- Required actions
A. In the Tradewater River post, condense the paragraph beginning "We had a 17′ fiberglass canoe" into a short bulleted list that keeps its main facts.
B. List every river or lake named in the Tradewater River post.
C. From the Tradewater River post, pull out the passage starting at "Tradewater near my parent's house, August" and ending at "very much though.".

- Extract
======

A fellow NH blogger has been writing about the Ashuelot River, and how he spent his boyhood along its banks. You can see his series here, here, and here. And of course, he got me to thinking about the Tradewater River where I spent part of my childhood. It flows through Dawson Springs, KY where I lived in high school (and when I was home, during college too).

My parents live in a house situated in a bend in the river. They have a strip of land that is bounded on both ends by the river. Route 109 divides it into a big lot and a tiny (and steep) lot, and I spent a lot of time on the banks at either end. This stretch of the Tradewater is downstream from the tiny strip, and upstream from the big lot. Lake Beshear drains into the Tradewater downstream from here too (but upstream from the big lot).

Tradewater near my parent's house

Tradewater near my parent's house, August 2010

We had a 17′ fiberglass canoe, so when we moved in to this place (I was in the ninth grade) we decided we needed a boat dock of some sort on the river. We had an old steel ladder from our triple bunkbed, and since it was now a double-bunk, the ladder was free for other purposes. My brother Steve and I pressed it into service for our dock. There was a tree growing out from the bank – sideways first, and then curving upward. It was easy to stand on the horizontal portion of its trunk, and we figured, “trunk+ladder=boat dock.” So we fastened the ladder to the tree. We accomplished this by driving a pair of 16-penny nails on either side of the ladder’s uprights, and then bending them around so that the two nails clasped the steel posts and held it to the tree. Four nails later, we had our boat dock. We did not use it very much though.

One March (probably in 1978), Steve and I decided to take the canoe out on the river. We headed upstream, as we always did. That way when you get tired and turn around, it’s downstream all the way home. Going downstream first is a Bad Idea, because then when you get tired and turn around, you have to work to get home again. That is still how I do rivers in a canoe.

I don’t remember much about that trip itself, but I vividly remember the take-out. We landed the canoe, and Steve got out to haul it up onto the bank. There was a flat shelf on the bank about two feet wide, and about a foot higher than the water (on that day). Then the bank rose steeply until it gained another six feet of height before flattening out again. That’s where the trail was. Once the bow was on the first shelf, I climbed out. Steve had scrambled up to the next shelf and started hauling on the rope while I pushed on the stern. The keel got up on the break in the bank and Steve gave it a good tug. The whole canoe pivoted around on its center, with the effect that the stern came flying around right at me. As I was balanced precariously on the lower shelf, when the stern made its hasty introduction to me, I lost my footing and fell splash into the river.

======

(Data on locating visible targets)
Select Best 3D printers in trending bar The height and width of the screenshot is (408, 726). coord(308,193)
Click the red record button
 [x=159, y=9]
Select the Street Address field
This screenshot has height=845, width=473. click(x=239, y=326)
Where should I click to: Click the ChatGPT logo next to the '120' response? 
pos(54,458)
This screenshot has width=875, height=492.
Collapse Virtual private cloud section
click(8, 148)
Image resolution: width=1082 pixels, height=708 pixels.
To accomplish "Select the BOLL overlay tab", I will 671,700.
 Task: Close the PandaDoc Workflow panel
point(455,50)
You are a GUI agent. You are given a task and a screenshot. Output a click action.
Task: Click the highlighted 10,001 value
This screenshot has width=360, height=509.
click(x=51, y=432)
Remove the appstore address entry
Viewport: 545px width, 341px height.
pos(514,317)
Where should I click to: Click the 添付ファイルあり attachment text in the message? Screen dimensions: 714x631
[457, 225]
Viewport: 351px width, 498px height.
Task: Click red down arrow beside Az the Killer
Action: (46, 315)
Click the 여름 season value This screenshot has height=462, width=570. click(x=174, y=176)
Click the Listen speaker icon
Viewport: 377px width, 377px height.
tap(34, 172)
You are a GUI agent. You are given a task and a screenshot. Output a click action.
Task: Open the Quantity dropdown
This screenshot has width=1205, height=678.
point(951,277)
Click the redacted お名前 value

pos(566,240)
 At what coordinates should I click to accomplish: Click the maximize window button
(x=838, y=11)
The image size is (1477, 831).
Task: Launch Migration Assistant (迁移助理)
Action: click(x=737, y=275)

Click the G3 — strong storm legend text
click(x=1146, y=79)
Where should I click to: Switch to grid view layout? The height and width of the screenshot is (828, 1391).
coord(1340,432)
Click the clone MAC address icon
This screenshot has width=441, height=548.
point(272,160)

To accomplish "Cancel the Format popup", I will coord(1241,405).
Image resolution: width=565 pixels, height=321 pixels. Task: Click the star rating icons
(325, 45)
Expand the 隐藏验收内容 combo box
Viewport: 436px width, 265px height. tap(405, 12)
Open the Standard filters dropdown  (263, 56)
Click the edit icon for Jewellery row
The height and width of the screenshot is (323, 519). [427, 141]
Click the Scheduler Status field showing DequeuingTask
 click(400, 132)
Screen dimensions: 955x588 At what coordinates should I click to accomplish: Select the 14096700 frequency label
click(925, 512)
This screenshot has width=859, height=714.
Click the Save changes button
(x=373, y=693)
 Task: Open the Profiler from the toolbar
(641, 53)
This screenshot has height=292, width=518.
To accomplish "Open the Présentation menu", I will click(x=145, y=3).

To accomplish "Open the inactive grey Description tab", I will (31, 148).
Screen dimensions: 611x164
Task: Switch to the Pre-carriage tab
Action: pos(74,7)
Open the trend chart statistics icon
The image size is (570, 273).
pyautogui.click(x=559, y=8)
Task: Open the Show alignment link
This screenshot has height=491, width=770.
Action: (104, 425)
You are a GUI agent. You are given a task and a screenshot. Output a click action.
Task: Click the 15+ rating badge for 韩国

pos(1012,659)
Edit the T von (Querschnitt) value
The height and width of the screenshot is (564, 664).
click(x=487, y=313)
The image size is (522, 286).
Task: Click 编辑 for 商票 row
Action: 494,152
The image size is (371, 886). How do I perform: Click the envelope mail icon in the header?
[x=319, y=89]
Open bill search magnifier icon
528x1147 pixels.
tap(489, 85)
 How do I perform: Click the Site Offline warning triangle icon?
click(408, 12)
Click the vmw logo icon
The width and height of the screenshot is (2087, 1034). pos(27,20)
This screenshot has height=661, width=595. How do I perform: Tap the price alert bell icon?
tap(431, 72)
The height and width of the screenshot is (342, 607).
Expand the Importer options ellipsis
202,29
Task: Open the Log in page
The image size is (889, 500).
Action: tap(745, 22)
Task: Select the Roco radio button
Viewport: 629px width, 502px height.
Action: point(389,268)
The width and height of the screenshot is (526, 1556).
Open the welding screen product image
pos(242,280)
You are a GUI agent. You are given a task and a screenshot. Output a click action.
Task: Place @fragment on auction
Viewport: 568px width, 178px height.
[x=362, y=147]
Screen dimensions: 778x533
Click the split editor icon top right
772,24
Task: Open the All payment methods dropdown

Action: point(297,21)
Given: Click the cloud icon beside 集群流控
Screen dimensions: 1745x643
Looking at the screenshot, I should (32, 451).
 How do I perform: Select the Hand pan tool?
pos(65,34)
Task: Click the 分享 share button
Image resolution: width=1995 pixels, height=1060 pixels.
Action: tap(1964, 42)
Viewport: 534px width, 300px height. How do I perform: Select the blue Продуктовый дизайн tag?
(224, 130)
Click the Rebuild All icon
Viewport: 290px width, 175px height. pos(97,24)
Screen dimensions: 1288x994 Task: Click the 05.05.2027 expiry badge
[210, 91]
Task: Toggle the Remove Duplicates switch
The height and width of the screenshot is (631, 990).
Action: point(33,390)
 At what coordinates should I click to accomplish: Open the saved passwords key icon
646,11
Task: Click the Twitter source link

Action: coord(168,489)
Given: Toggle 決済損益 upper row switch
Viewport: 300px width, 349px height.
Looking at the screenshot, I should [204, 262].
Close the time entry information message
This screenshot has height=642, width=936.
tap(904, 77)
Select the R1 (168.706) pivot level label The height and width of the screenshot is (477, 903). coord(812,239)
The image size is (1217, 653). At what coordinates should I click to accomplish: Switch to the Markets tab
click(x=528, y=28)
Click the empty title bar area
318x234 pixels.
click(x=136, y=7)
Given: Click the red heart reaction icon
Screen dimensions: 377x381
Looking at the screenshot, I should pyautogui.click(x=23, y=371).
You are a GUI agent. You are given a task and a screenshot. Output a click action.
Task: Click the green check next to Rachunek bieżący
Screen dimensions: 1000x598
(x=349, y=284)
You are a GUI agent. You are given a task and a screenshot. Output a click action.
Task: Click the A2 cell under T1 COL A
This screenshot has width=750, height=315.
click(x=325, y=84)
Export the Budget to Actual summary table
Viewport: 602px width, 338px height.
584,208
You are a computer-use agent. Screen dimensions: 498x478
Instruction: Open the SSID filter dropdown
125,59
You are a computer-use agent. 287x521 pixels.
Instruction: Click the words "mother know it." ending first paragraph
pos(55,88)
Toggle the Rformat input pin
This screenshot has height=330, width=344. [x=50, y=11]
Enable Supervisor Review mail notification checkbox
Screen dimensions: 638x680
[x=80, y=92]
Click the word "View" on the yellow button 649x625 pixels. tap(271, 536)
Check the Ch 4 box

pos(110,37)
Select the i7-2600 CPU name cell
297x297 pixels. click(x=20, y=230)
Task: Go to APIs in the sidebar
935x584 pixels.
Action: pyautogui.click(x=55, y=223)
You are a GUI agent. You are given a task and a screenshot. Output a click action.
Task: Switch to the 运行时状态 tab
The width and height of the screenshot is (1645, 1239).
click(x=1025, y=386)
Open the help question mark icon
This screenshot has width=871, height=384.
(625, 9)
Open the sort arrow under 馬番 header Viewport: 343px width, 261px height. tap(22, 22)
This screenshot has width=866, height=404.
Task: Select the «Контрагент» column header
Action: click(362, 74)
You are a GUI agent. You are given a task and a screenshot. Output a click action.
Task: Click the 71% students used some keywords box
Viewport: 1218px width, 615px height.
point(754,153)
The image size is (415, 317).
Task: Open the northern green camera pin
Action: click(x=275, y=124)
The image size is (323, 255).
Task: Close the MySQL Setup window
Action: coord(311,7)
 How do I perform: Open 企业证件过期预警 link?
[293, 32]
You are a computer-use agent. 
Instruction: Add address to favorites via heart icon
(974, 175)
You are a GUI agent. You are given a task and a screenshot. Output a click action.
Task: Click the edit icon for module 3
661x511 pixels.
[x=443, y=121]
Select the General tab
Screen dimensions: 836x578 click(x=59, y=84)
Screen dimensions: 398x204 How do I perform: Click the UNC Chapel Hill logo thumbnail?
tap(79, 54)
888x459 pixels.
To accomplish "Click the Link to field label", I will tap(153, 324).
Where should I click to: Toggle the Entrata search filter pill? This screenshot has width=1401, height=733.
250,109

======

- Outputs for the tasks
A.
- The family had a 17-foot fiberglass canoe. After moving in when the narrator was in ninth grade, they decided they needed a boat dock on the river.
- The narrator and brother Steve used a spare steel ladder, freed when the triple bunk bed became a double.
- They fastened it to a tree that grew sideways out of the bank and then curved upward.
- To hold the ladder, they drove pairs of 16-penny nails beside its uprights and bent the nails around the steel posts. Four nails held it.
- They did not use the dock much.

B.
- Ashuelot River
- Tradewater River
- Lake Beshear

C.
Tradewater near my parent's house, August 2010

We had a 17′ fiberglass canoe, so when we moved in to this place (I was in the ninth grade) we decided we needed a boat dock of some sort on the river. We had an old steel ladder from our triple bunkbed, and since it was now a double-bunk, the ladder was free for other purposes. My brother Steve and I pressed it into service for our dock. There was a tree growing out from the bank – sideways first, and then curving upward. It was easy to stand on the horizontal portion of its trunk, and we figured, “trunk+ladder=boat dock.” So we fastened the ladder to the tree. We accomplished this by driving a pair of 16-penny nails on either side of the ladder’s uprights, and then bending them around so that the two nails clasped the steel posts and held it to the tree. Four nails later, we had our boat dock. We did not use it very much though.